1. The enrichment step

The enrichment step is based on the CCC fractionation of the sample (extraction of e.g. 30 fractions). These then are examined thoroughly by means of GC/MS. We succesfully use this technique already in the field of polyhalogenated compound [Kapp & Vetter, J. Chromatogr. A 1216 (2009) 8391-8397][Vetter et al., Chemosphere 84 (2011) 1117-1124], phytosterols [Schröder & Vetter, Anal. Bioanal. Chem. 400 (2011) 3615-3623] [Schröder & Vetter, J. Chromatogr. A 1237 (2012) 96-105] and fatty acids [Li et al. Chromatographia 75 (2012) 1-6][Schröder & Vetter, J. AOCS 90 (2013) 771-790. Due to the good distribution of the compounds in the single fractions the GC/MS-analyses allows the identification of many compounds, which are not detectable without CCC fractionation. By linking the data in a 2D-plot structural coherences and differences within a substance class can be revealed (Figure 4):

Figure 4: 2D-Contourplot of the CCC fractions (Y-axis) over the GC/MS retention time (X-axis) the most important components of the chlorinated pesticide Toxaphene. The numbers indicate the chlorination degree [Kapp & Vetter, J. Chromatogr. A 1216 (2009) 8391-8397].

2. The isolating step

From the fractions of the enrichment step the ones containing interesting compounds can be selected. In doing so, fractions can also be combined. In that way we were able to isolate several fatty acids [Li et al. Chromatographia 75 (2012) 1-6] (Figure 5) and phytosterols [Schröder & Vetter, J. Chromatogr. A 1237 (2012) 96-105] (Figure 6) and also polyhalogenated compounds in pure form. Therefore the CCC has become an important tool for both substance classes (lipid components and polyhalogen compounds), on which our research is primarily focused on.

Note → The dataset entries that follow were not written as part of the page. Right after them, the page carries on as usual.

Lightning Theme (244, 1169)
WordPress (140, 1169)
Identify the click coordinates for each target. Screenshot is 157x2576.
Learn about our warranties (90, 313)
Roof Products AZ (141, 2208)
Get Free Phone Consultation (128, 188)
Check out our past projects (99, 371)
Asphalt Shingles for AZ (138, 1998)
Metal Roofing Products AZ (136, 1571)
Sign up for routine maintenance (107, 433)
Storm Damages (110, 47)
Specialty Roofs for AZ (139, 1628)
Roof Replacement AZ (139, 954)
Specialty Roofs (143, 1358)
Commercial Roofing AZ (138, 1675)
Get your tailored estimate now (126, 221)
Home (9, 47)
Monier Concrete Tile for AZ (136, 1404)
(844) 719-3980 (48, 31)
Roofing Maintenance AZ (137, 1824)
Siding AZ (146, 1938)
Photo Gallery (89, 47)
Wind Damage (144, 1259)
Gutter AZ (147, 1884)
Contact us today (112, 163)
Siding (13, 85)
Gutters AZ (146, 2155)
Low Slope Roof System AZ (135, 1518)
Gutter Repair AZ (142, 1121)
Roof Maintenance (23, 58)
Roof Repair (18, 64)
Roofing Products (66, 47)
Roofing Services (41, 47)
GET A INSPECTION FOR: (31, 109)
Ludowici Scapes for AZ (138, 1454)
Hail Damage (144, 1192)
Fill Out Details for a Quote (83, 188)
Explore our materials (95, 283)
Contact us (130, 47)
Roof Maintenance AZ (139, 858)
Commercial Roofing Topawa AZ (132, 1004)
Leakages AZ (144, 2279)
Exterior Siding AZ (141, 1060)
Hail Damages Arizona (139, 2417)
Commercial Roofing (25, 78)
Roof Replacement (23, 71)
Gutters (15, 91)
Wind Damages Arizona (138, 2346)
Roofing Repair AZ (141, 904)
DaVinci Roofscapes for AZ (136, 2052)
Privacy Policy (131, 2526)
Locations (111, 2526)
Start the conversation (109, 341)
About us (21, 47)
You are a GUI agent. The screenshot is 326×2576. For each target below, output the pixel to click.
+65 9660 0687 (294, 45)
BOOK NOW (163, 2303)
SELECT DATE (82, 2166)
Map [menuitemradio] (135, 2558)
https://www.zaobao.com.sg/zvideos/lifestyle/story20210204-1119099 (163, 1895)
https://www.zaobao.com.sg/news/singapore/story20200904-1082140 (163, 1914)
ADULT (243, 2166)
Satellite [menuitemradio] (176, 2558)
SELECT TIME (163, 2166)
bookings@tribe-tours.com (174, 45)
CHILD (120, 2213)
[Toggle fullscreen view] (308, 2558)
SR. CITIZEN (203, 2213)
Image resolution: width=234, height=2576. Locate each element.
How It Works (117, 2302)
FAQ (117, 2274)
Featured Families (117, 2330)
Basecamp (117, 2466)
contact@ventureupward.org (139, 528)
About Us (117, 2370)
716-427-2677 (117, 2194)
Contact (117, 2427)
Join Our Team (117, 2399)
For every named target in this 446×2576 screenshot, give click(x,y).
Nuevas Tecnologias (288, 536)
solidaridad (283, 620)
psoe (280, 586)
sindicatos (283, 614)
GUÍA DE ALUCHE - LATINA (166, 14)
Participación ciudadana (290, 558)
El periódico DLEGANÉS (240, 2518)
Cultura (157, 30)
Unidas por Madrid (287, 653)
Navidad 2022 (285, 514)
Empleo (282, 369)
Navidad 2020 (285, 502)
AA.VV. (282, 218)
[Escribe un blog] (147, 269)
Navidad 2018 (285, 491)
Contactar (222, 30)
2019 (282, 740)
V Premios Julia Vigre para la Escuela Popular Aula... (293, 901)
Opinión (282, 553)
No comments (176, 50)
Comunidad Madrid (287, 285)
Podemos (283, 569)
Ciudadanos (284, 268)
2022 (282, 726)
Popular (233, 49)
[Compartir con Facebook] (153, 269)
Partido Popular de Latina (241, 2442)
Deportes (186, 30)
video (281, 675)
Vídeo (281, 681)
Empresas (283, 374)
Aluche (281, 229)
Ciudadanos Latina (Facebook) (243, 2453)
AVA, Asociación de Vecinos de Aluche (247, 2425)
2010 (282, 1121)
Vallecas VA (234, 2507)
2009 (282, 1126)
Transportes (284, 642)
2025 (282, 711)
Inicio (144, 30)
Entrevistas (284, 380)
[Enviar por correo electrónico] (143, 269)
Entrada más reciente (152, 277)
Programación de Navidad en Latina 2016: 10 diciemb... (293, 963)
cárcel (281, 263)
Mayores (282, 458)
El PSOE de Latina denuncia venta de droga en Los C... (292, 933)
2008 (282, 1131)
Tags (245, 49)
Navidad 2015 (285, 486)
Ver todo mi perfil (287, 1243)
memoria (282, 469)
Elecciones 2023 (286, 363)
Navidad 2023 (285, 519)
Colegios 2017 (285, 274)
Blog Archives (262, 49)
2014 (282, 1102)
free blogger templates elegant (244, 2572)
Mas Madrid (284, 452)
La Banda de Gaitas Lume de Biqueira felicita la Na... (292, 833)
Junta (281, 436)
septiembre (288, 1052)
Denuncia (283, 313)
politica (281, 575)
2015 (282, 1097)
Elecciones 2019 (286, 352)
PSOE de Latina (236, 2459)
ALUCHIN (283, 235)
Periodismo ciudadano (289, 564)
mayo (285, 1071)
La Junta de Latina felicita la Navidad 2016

Figure 5: GC/MS chromatogram of the rare fatty acids 16:4n-1 (with a terminal double bond) isolated from fish oil by means of the CCC [Li et al. Chromatographia 75 (2012) 1-6]	Figure 6: GC/MS chromatogram (measured as trimethylsilyl ether) of campestanol isolated from vegetable oil by means of the CCC [Schröder & Vetter, J. Chromatogr. A 1237 (2012) 96-105]